Reproduce the records precisely. Omit every picture.

_MATERIAL PROVIDED_
────────────────

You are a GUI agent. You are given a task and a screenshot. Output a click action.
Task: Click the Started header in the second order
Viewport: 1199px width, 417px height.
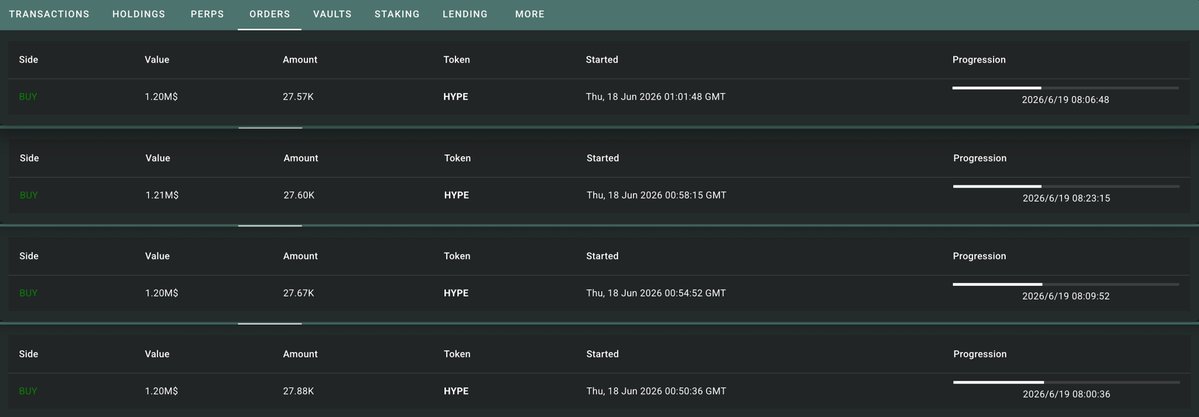click(x=603, y=158)
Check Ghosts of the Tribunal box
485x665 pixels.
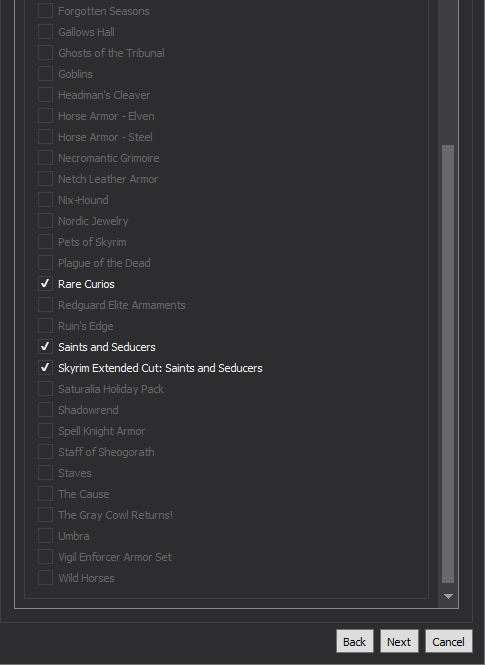(x=45, y=53)
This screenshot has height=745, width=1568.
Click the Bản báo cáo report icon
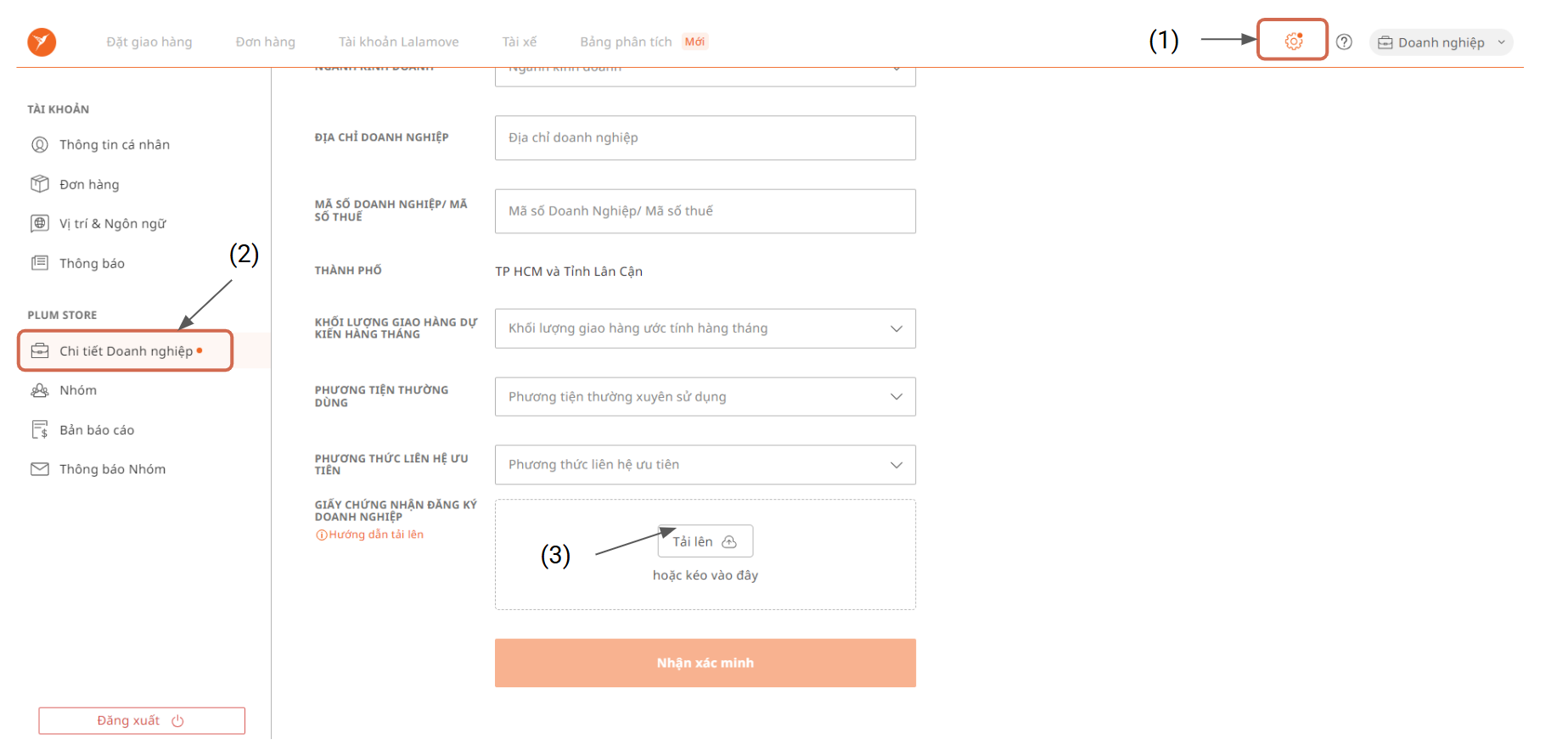point(40,429)
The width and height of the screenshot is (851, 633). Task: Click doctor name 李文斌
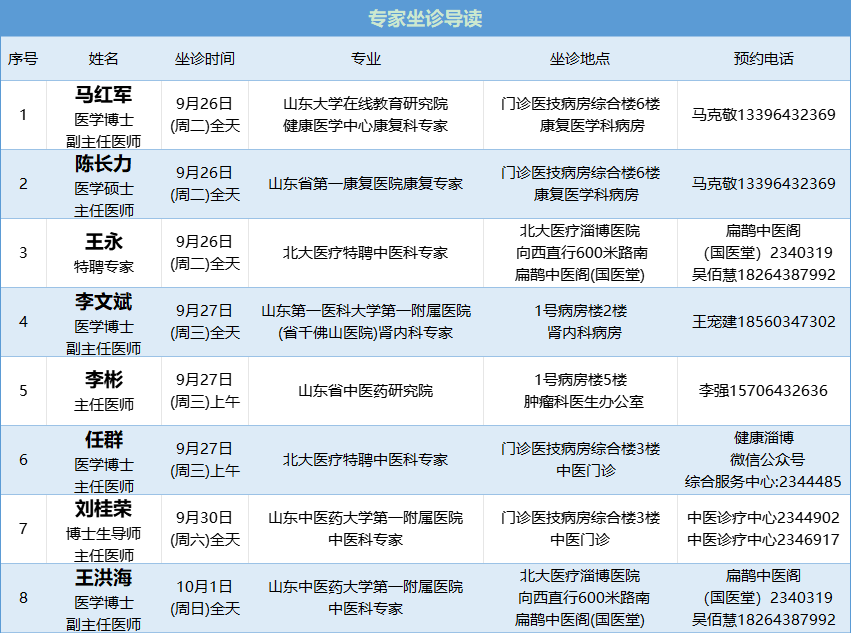click(x=104, y=302)
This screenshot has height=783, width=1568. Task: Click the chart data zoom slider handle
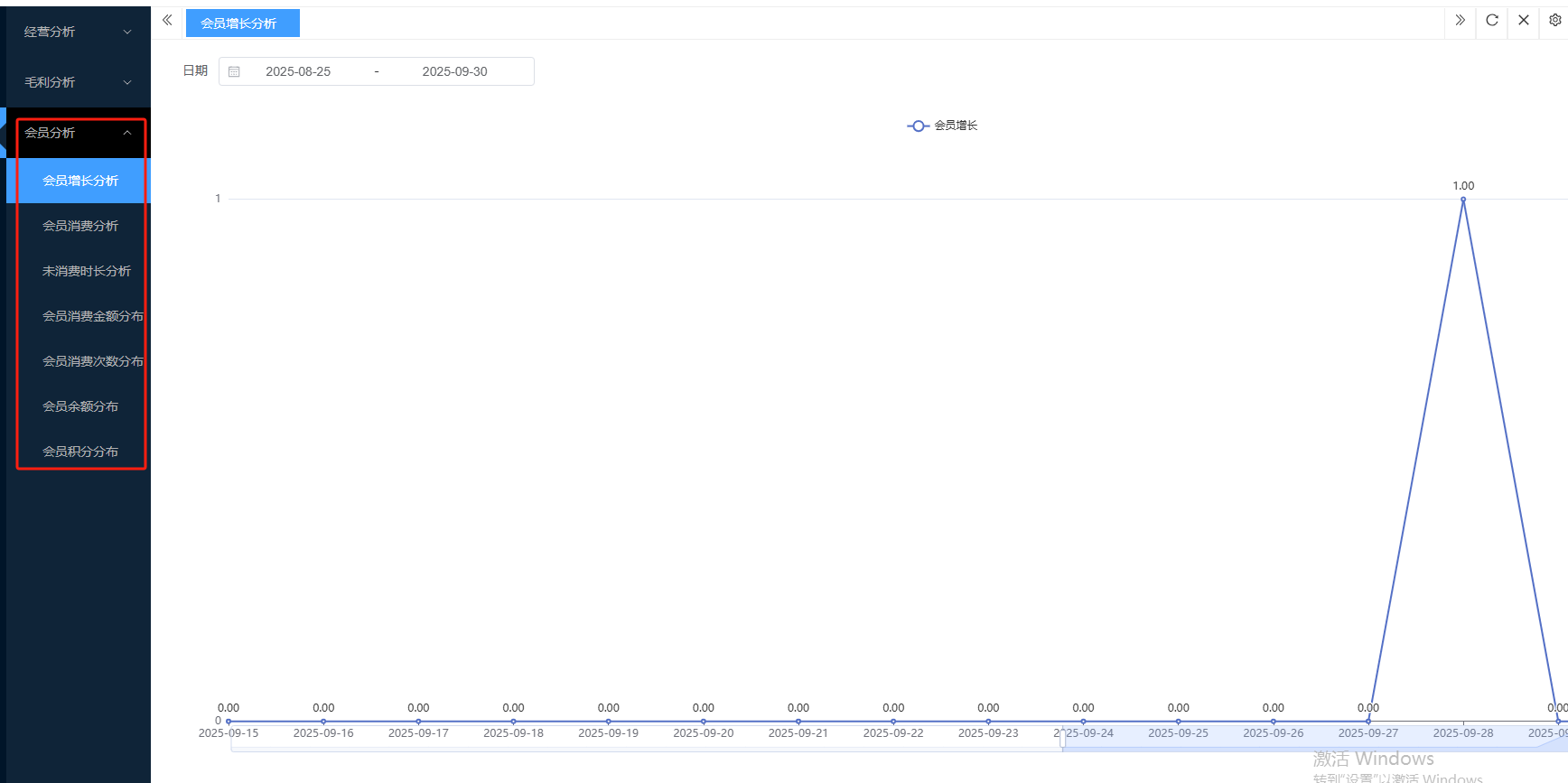click(1062, 739)
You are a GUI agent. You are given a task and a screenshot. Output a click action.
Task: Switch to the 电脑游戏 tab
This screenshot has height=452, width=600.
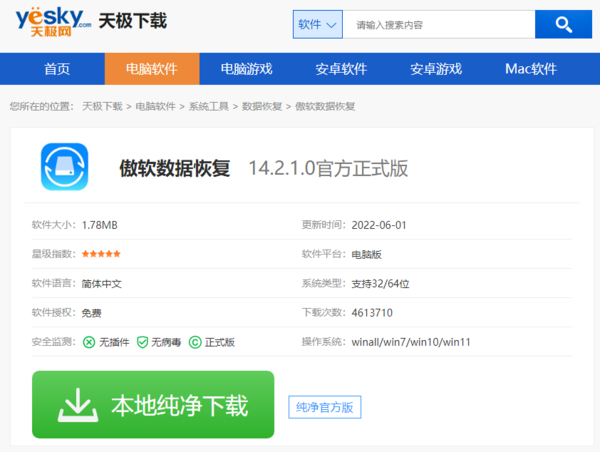tap(245, 69)
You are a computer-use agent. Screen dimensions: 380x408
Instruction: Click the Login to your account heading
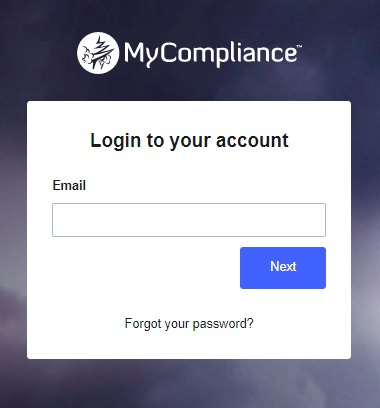click(189, 141)
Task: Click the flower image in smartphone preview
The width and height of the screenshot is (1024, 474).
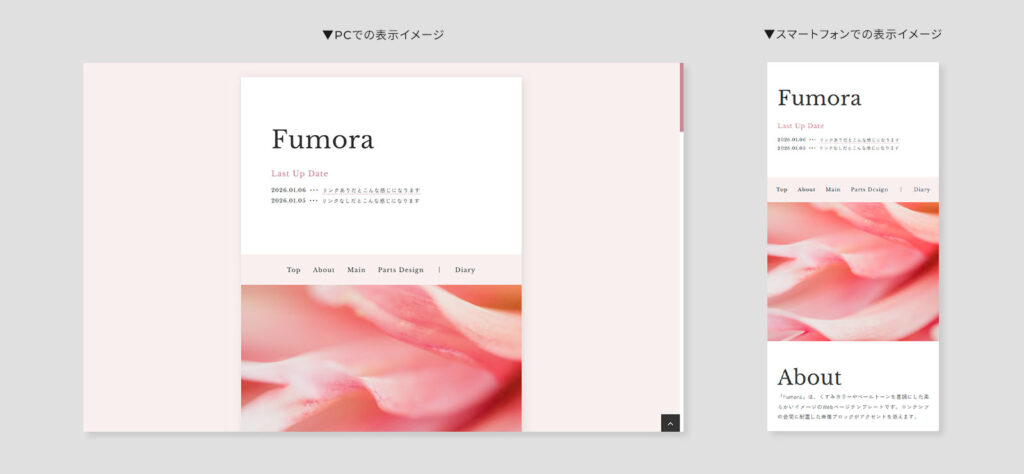Action: coord(852,271)
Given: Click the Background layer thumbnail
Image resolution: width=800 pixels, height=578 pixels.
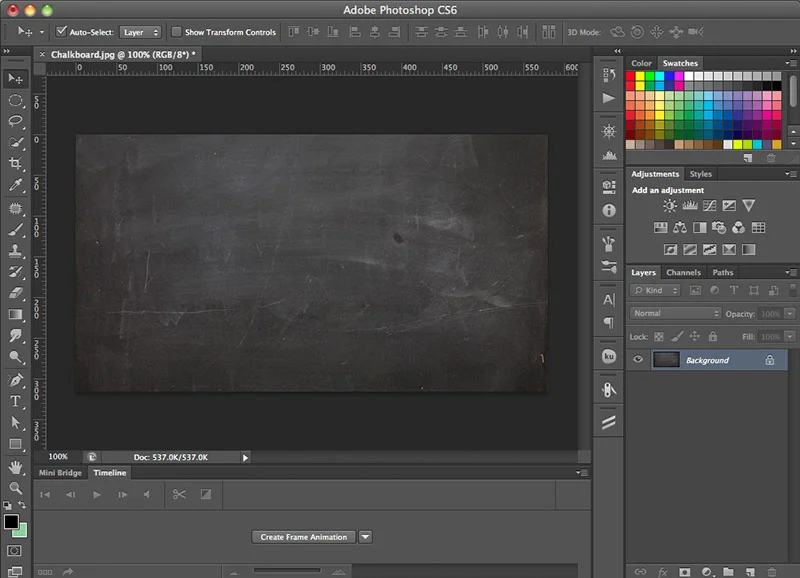Looking at the screenshot, I should pyautogui.click(x=666, y=359).
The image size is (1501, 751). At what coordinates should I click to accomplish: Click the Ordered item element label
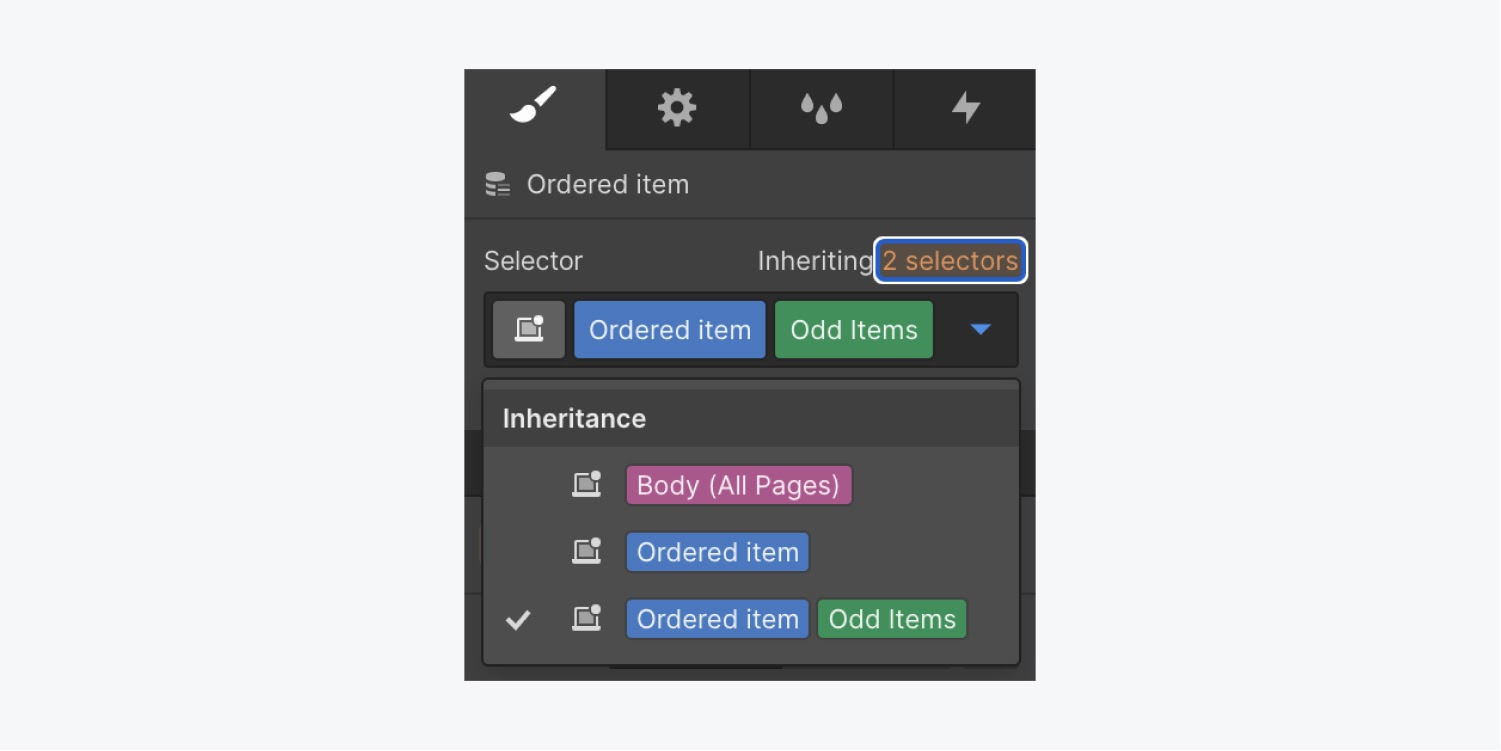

────────────────

_EXERCISE RESPONSE_
You are a GUI agent. You are given a task and a screenshot. Output a click action.
Task: Click the Started header in the second order
Viewport: 1199px width, 417px height.
click(x=603, y=158)
Check Ghosts of the Tribunal box
485x665 pixels.
(x=45, y=53)
This screenshot has height=745, width=1568.
Click the Bản báo cáo report icon
point(40,429)
The width and height of the screenshot is (851, 633). Task: Click doctor name 李文斌
click(x=104, y=302)
This screenshot has height=783, width=1568. Task: Click the chart data zoom slider handle
click(1062, 739)
You are a GUI agent. You are given a task and a screenshot. Output a click action.
Task: Switch to the 电脑游戏 tab
This screenshot has height=452, width=600.
tap(245, 69)
You are a computer-use agent. Screen dimensions: 380x408
Instruction: Click the Login to your account heading
click(189, 141)
Task: Click the flower image in smartphone preview
The width and height of the screenshot is (1024, 474).
Action: coord(852,271)
Given: Click the Background layer thumbnail
Image resolution: width=800 pixels, height=578 pixels.
Looking at the screenshot, I should pyautogui.click(x=666, y=359).
The image size is (1501, 751). At what coordinates should I click to accomplish: Click the Ordered item element label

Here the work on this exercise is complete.